Health disparities and inequities in the utilization of diagnostic imaging for prostate cancer.

Abdom Radiol (NY)

Department of Radiation Oncology and Molecular Sciences, Johns Hopkins University School of Medicine, 401 N Broadway, Weinberg Suite 1440, Baltimore, MD, 21231, USA.

Published: December 2020

Purpose: To review and summarize the reported health disparities and inequities in diagnostic imaging for prostate cancer.

Methods: We queried the PubMed search engine for original publications studying disparate utilization of diagnostic imaging for prostate cancer. Query terms were as follows: prostate AND cancer AND diagnostic AND imaging AND (magnetic resonance imaging (MRI) OR computed tomography (CT) OR bone scintigraphy OR positron emission tomography (PET)-CT)) AND (inequities OR disparities OR socioeconomic OR race). Studies were included if they involved United States patients, had diagnostic imaging as a part of their care, and addressed health inequities.

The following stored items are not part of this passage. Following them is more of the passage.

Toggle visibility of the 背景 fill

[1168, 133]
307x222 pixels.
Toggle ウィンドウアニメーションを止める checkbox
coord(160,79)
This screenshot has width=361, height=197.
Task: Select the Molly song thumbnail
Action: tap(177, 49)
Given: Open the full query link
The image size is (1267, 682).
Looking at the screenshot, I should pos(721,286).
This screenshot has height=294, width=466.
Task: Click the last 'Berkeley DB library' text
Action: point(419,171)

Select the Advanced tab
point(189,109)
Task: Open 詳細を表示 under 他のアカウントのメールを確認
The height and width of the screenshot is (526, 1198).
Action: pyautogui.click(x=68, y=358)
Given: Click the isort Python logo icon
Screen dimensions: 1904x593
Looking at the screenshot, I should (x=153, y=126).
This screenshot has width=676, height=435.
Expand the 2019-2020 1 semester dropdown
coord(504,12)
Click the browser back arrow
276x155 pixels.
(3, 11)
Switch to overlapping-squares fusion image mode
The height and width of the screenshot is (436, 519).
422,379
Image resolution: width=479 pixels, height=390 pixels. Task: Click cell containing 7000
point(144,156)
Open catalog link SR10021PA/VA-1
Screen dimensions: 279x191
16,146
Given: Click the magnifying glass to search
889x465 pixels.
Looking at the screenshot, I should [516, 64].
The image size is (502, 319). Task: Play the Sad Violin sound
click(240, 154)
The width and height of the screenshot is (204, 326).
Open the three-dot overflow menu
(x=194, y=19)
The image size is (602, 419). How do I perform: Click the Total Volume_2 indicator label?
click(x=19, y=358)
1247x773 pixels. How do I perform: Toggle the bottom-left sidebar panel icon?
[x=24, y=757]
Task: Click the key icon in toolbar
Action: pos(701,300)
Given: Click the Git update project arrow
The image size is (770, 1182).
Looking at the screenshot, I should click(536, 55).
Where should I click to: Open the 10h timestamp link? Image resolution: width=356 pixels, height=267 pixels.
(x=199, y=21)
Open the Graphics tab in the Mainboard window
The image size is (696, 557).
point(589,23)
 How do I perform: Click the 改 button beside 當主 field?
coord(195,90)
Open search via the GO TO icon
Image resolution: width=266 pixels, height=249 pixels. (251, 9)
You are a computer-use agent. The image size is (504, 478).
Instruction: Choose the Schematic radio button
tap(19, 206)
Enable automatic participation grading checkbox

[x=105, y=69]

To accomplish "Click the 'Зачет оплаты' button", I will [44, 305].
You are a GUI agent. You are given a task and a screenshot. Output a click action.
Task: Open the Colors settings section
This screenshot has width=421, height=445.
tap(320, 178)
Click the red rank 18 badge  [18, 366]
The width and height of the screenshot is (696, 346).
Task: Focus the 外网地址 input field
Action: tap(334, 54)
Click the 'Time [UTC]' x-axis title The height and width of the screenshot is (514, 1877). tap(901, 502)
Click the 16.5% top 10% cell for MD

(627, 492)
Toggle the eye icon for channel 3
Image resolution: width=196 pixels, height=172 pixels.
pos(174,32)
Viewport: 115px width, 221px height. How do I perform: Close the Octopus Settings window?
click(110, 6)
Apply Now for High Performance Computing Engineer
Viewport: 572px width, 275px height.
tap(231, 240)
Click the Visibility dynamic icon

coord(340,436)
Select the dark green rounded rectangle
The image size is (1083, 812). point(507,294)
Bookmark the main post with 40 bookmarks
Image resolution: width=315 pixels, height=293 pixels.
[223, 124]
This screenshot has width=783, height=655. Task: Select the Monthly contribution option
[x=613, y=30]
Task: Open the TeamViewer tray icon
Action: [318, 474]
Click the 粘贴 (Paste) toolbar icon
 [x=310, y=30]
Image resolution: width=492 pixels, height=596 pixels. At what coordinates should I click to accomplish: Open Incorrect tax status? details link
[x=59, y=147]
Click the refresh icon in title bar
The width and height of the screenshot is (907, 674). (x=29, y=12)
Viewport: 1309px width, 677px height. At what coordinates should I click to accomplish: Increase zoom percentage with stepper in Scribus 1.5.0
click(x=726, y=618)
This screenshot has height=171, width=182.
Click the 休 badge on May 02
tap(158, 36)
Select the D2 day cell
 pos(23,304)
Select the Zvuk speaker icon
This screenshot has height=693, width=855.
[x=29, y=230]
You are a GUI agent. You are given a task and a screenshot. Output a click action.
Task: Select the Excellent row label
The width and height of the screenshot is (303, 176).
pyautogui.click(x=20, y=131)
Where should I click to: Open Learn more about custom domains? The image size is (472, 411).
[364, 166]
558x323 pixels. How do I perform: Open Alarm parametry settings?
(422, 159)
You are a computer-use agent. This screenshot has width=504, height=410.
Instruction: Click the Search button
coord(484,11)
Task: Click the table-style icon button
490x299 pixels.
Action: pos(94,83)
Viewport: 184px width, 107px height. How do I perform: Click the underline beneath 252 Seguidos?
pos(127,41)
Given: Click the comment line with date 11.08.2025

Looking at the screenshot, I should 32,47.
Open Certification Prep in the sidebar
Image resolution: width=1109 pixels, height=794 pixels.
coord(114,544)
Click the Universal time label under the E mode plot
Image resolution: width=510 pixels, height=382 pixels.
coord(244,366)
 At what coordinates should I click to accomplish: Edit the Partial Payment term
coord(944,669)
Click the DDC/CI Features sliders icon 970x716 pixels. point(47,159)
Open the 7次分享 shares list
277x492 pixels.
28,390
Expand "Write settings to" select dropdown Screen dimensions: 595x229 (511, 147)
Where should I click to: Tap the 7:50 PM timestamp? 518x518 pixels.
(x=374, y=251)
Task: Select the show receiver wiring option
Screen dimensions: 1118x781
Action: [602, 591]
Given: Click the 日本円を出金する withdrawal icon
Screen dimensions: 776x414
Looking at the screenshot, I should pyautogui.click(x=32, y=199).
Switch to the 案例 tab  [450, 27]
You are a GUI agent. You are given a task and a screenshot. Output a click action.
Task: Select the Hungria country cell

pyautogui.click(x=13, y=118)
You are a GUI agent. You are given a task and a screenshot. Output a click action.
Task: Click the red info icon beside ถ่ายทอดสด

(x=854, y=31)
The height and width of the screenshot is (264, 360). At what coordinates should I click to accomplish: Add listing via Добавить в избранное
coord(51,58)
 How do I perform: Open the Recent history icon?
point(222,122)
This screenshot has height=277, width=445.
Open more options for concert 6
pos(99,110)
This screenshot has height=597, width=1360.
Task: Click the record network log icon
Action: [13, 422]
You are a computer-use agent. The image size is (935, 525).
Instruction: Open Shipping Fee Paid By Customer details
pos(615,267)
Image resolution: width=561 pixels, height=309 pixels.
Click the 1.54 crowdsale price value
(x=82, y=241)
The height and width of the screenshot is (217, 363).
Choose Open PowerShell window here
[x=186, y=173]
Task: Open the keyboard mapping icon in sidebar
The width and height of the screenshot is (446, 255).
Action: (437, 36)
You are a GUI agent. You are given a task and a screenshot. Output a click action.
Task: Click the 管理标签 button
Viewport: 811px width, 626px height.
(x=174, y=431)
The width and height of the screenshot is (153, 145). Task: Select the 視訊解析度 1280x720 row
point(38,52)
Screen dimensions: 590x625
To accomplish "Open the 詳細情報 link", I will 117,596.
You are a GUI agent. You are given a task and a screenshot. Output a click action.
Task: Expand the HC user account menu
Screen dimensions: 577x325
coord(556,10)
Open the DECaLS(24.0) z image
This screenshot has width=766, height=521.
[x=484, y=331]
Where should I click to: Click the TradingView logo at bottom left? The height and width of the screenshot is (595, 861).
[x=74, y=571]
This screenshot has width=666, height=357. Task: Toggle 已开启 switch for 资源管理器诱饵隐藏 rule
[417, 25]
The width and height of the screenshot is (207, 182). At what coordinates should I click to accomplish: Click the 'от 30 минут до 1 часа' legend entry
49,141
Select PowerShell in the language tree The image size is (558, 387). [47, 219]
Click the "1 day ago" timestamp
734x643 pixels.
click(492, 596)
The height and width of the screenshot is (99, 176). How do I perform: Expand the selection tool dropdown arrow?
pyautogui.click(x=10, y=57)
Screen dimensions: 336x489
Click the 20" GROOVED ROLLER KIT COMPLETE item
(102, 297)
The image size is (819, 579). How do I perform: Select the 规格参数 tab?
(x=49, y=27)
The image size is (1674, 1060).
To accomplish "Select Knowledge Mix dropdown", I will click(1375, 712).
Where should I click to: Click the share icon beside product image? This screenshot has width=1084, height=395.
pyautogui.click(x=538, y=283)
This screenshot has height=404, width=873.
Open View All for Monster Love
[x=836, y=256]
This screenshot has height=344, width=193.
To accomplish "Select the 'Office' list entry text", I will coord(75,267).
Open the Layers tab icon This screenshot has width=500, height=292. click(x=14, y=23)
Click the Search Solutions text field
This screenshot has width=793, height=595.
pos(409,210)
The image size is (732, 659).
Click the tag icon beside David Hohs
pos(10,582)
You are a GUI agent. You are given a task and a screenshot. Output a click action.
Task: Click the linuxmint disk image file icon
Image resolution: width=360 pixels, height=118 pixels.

Results: A total of 104 studies were captured in the initial query with 17 meeting inclusion criteria, comprising 10 population-based analyses, 5 single institutional analyses, 1 multi-institutional analysis, and 1 review. Socioeconomic status and race were frequently associated with imaging utilization and guideline-concordant care. SEER analyses revealed that African-American men had higher odds of experiencing overuse of pelvic CT/pelvic MRI and bone scans, while older men experienced underuse. Higher income and younger age were more likely to receive imaging that was adherent to NCCN guidelines. African-American and Hispanic men were less likely than white men to receive prostate multiparametric MRI.

Conclusion: Race, age, and socioeconomic status play a significant role in the diagnostic management of prostate cancer. Certain demographics are more disparately affected and less likely to receive guideline-concordant care. Continued research and interventions are needed to ensure appropriate and accessible diagnostic imaging for prostate cancer and ultimately the delivery of quality and equitable care.